Structural Influence on Exciton Migration and Singlet Oxygen Photosensitization in Porphyrinic Metal–Organic Coordination Networks

Abstract: A hexagonal three-dimensional (3D) metal−organic coordination network (MOCN) [(ZnTPyP)·0.75 DMSO]n (3D Helix) and a one-dimensional (1D) coordination polymer [(ZnTPyP)·DMF]n (1D Ladder) (ZnTPyP = 5,10,15,20-tetrakis(4-pyridyl)porphyrinatozinc(II)) are prepared and their photo- physical properties are investigated to assess their ability to promote efficient exciton energy migration through singlet−singlet annihilation processes and to photosensitize singlet oxygen (1O2(g)). The presence and absence of annihilation in 3D Helix and 1D Ladder, respectively, are indicative of their ability to efficiently promote exciton migration. Density functional theory (DFT) and time-dependent DFT (TD-DFT) calculations were used to demonstrate the presence of interporphyrin couplings in the 3D Helix structure.
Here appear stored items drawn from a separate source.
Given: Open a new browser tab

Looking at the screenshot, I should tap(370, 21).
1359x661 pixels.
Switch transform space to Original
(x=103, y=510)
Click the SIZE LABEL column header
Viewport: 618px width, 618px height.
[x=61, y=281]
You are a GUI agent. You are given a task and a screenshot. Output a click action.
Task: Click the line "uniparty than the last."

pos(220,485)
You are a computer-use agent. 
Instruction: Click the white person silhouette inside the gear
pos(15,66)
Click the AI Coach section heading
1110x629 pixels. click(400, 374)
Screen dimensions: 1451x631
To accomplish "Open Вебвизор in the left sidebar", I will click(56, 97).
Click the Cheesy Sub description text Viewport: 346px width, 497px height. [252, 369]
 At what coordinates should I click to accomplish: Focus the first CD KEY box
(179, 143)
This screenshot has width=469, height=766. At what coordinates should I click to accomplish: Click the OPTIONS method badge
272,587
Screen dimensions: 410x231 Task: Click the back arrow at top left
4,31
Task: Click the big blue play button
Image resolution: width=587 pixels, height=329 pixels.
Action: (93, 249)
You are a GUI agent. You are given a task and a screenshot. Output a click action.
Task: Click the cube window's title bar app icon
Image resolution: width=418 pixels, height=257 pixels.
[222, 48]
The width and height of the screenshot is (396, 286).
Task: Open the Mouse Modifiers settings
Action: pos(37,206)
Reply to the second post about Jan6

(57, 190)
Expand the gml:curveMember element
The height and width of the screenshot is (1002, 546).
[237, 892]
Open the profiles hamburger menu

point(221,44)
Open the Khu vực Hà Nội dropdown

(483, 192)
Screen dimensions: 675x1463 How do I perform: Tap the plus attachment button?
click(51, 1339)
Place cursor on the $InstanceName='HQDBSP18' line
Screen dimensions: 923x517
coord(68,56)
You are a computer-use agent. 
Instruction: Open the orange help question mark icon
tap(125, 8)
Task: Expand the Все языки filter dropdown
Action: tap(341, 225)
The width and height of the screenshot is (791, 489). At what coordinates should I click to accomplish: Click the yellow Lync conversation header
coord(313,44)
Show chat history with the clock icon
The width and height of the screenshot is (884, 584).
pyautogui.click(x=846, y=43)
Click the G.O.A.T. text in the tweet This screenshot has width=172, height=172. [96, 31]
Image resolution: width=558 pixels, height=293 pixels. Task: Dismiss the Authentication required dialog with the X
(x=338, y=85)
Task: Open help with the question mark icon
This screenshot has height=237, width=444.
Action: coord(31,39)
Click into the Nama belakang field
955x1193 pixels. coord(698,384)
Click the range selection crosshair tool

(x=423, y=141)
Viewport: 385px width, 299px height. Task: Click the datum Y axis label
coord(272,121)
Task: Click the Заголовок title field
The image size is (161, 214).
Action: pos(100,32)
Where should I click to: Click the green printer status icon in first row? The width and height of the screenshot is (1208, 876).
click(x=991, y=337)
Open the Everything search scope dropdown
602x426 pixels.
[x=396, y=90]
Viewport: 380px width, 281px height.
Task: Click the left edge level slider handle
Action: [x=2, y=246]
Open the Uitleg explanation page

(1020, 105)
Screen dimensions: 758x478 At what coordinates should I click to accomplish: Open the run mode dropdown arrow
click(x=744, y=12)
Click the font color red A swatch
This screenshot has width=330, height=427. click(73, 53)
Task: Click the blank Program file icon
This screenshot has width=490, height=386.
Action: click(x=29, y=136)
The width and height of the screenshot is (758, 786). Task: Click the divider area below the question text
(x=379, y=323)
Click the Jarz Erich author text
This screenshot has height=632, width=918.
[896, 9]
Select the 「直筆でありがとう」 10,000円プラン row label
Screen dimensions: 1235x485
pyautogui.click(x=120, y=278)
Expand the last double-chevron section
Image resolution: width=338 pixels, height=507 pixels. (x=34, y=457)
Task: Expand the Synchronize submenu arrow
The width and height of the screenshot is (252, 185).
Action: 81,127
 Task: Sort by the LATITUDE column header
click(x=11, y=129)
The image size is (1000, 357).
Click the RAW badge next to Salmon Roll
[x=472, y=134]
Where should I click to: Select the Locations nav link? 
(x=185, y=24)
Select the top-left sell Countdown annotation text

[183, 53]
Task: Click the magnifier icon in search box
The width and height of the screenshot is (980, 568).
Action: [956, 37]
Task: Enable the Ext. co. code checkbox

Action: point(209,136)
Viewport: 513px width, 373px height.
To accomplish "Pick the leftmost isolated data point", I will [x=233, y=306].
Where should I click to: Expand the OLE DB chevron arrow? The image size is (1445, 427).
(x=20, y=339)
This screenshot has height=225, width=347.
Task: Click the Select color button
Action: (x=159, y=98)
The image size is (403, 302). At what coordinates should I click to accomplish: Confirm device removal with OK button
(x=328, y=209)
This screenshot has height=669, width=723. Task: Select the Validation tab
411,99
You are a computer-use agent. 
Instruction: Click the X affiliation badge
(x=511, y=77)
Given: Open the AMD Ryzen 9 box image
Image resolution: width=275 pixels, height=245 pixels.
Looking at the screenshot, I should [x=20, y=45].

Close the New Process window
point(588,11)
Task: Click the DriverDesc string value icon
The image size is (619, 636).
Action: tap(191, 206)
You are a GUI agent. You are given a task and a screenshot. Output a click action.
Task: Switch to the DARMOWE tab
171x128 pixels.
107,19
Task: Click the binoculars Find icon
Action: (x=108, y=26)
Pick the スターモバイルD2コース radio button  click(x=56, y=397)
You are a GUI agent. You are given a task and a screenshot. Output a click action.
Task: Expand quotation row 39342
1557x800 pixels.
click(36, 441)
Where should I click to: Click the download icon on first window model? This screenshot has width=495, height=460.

Using Forster’s theory of energy transfer, the relative efficiencies of exciton migration across the bulk were correlated with the structural parameter κ2/ r6, indicative of the relative orientations and distance between the donor and acceptor. Concurrently, based on the magnitude of 1O2(g) phosphorescence (1280 nm), it was noted that 3D Helix photosensitizes 1O2(g) more efficiently than 1D Ladder (by roughly 1 order of magnitude). During this study, a new two-dimensional (2D)-MOCN was prepared, 2D Grid [(ZnTPyP)·4CHCl3]n, but weak Zn···N interactions and evaporation of CHCl3 transformed 2D Grid into a multiphasic mixture (ZnTPyP Morph) containing both 3D Helix and other 1D ladder-like species.